** Listed records follows **

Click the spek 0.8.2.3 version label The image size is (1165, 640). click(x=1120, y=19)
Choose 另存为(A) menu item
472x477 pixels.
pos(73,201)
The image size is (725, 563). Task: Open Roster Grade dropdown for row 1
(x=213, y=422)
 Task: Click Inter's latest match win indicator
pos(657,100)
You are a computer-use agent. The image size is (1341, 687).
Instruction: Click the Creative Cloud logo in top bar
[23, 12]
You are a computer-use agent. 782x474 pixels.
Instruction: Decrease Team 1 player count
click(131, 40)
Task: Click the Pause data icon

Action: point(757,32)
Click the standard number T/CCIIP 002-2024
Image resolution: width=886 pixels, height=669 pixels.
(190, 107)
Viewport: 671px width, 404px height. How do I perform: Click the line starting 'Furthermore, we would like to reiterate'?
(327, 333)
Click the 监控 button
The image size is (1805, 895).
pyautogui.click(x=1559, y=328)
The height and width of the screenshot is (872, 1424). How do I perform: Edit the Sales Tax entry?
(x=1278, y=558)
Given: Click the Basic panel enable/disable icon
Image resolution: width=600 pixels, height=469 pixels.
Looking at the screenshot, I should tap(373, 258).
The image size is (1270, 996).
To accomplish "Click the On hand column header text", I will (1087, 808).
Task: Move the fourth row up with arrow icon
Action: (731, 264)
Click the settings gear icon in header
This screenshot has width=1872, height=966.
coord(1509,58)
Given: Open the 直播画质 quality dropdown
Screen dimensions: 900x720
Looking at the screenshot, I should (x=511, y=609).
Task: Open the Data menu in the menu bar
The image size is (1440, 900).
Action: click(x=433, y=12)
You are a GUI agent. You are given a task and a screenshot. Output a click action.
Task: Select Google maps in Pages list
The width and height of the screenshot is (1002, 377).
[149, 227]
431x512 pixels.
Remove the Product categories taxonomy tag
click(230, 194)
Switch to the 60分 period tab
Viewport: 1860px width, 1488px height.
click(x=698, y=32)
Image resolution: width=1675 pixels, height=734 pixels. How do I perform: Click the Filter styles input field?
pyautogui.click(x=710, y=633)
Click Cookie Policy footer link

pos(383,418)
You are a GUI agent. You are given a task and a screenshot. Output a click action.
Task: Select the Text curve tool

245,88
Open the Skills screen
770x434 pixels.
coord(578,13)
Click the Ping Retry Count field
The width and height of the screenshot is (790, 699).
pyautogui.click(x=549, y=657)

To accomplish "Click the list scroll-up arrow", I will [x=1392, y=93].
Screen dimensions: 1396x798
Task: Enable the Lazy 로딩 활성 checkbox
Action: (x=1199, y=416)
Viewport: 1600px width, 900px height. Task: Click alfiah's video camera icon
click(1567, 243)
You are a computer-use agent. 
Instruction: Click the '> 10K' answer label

** End of Listed records **

◆ Your instructions ◆
Produce an exact copy of every entry above.

◆ Task response ◆
Click the spek 0.8.2.3 version label The image size is (1165, 640). click(x=1120, y=19)
Choose 另存为(A) menu item
472x477 pixels.
pos(73,201)
The image size is (725, 563). Task: Open Roster Grade dropdown for row 1
(x=213, y=422)
 Task: Click Inter's latest match win indicator
pos(657,100)
You are a computer-use agent. The image size is (1341, 687).
Instruction: Click the Creative Cloud logo in top bar
[23, 12]
You are a computer-use agent. 782x474 pixels.
Instruction: Decrease Team 1 player count
click(131, 40)
Task: Click the Pause data icon

Action: point(757,32)
Click the standard number T/CCIIP 002-2024
Image resolution: width=886 pixels, height=669 pixels.
(190, 107)
Viewport: 671px width, 404px height. How do I perform: Click the line starting 'Furthermore, we would like to reiterate'?
(327, 333)
Click the 监控 button
The image size is (1805, 895).
pyautogui.click(x=1559, y=328)
The height and width of the screenshot is (872, 1424). How do I perform: Edit the Sales Tax entry?
(x=1278, y=558)
Given: Click the Basic panel enable/disable icon
Image resolution: width=600 pixels, height=469 pixels.
Looking at the screenshot, I should tap(373, 258).
The image size is (1270, 996).
To accomplish "Click the On hand column header text", I will (1087, 808).
Task: Move the fourth row up with arrow icon
Action: (731, 264)
Click the settings gear icon in header
This screenshot has width=1872, height=966.
coord(1509,58)
Given: Open the 直播画质 quality dropdown
Screen dimensions: 900x720
Looking at the screenshot, I should (x=511, y=609).
Task: Open the Data menu in the menu bar
The image size is (1440, 900).
Action: click(x=433, y=12)
You are a GUI agent. You are given a task and a screenshot. Output a click action.
Task: Select Google maps in Pages list
The width and height of the screenshot is (1002, 377).
[149, 227]
431x512 pixels.
Remove the Product categories taxonomy tag
click(230, 194)
Switch to the 60分 period tab
Viewport: 1860px width, 1488px height.
click(x=698, y=32)
Image resolution: width=1675 pixels, height=734 pixels. How do I perform: Click the Filter styles input field?
pyautogui.click(x=710, y=633)
Click Cookie Policy footer link

pos(383,418)
You are a GUI agent. You are given a task and a screenshot. Output a click action.
Task: Select the Text curve tool

245,88
Open the Skills screen
770x434 pixels.
coord(578,13)
Click the Ping Retry Count field
The width and height of the screenshot is (790, 699).
pyautogui.click(x=549, y=657)

To accomplish "Click the list scroll-up arrow", I will [x=1392, y=93].
Screen dimensions: 1396x798
Task: Enable the Lazy 로딩 활성 checkbox
Action: (x=1199, y=416)
Viewport: 1600px width, 900px height. Task: Click alfiah's video camera icon
click(1567, 243)
You are a computer-use agent. 
Instruction: Click the '> 10K' answer label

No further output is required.